I don’t remember Reese Witherspoon and Sofia Vergara being this annoying. That was the one thought I kept coming back to after trying to discern exactly what Hot Pursuit was trying to achieve.
As avid moviegoers know, May is not a good month for chick flicks, with positive pre-release buzz around Pitch Perfect 2 being the exception, not the rule. May is pretty much where chick flicks go to die in most cases, with studios tossing their garbage girly movies against large-scale, high-profile blockbusters like Avengers: Age of Ultron that will devour them alive. That was clearly the plan with Hot Pursuit, a movie that was fortunate enough to get a weekend to itself in wide release, even if Avengers: Age of Ultron still clobbered it at the box office, with the rest of its meager box office prospects no doubt being obliterated by the double bill of Pitch Perfect 2, and Warner Bros.’ own Mad Max: Fury Road next weekend.

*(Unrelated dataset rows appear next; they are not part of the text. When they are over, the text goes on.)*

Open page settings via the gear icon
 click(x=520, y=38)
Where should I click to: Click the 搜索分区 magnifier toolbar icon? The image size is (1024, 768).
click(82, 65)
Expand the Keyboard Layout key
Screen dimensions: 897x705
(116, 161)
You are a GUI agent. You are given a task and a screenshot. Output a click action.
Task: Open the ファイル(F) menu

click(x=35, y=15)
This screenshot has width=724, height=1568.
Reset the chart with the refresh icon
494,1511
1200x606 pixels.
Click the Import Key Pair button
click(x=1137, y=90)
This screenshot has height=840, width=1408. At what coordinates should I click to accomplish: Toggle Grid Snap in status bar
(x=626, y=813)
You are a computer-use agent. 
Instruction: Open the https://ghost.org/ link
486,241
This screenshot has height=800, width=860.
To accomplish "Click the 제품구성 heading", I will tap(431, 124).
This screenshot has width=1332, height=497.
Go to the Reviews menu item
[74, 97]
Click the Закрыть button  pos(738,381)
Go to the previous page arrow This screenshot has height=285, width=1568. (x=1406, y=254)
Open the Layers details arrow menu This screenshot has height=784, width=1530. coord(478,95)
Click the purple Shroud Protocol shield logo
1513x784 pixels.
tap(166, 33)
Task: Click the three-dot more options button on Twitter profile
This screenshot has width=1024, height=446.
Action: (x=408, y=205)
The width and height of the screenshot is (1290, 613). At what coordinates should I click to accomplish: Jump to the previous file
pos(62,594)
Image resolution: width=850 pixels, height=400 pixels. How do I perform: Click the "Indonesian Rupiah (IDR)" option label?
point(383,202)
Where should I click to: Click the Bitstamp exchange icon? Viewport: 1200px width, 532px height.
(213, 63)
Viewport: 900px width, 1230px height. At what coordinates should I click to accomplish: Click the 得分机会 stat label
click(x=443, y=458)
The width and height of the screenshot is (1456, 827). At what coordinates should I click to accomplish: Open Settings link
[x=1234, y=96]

The baffling thing is, regarding Witherspoon and Vergara, both serving as producers as well as lead actresses, why did either of them slum it for such a dead-on-arrival movie? Witherspoon has no shortage of recent successes, particularly her involvement in producing Gone Girl, and both starring and producing in the Oscar-nominated Wild. Likewise, Vergara continues to enjoy a great lead role on ABC’s highly popular sitcom, Modern Family. Why would either of these women think that a movie like this would be a good career choice? Hell, Vergara was apparently an executive producer! Seriously?! Why?!
It’s probable that Hot Pursuit may have been a good idea, once upon a time, and maybe that’s what drew Witherspoon and Vergara to being so heavily involved. As to what its final product is though, it’s a shrill, unfunny mess, and a black stain on Witherspoon’s and Vergara’s filmographies, one that will immediately be forgotten by the time Pitch Perfect 2 takes its place for girls’ night.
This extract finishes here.